• **RECORDS FOR THIS TASK**:
— begin —
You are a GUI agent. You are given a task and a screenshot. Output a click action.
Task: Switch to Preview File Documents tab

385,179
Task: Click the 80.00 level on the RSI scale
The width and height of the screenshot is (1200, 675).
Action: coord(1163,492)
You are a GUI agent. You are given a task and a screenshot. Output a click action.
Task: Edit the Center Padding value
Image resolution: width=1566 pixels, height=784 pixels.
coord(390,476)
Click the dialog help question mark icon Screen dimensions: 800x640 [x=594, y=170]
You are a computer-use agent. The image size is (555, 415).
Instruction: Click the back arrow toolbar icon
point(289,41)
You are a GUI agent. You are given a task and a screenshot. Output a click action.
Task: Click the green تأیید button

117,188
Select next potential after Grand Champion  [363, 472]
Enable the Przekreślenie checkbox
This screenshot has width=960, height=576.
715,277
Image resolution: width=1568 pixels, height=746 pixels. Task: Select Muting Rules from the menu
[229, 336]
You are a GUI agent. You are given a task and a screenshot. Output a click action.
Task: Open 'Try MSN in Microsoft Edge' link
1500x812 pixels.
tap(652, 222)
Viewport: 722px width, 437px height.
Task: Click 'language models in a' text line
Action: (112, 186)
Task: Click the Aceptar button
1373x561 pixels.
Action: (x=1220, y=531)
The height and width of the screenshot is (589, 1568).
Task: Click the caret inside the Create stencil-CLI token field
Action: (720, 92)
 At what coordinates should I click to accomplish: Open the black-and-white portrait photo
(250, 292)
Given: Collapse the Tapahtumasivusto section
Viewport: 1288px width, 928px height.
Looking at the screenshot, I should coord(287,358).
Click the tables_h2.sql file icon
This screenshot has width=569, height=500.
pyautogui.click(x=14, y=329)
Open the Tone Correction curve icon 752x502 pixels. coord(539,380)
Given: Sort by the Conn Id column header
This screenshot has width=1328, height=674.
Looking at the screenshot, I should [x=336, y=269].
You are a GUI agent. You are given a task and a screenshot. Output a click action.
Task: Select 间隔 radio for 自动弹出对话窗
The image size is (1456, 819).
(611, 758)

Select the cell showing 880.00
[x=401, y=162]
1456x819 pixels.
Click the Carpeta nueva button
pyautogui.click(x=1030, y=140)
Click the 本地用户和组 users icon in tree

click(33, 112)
— end —
• **EXERCISE BRIEF**:
Count how many lines of the listing above contain the string "Viewport", treating uppercase and lowercase letters as distinct. Reply with the number alone.

• **THE OUTPUT**:
2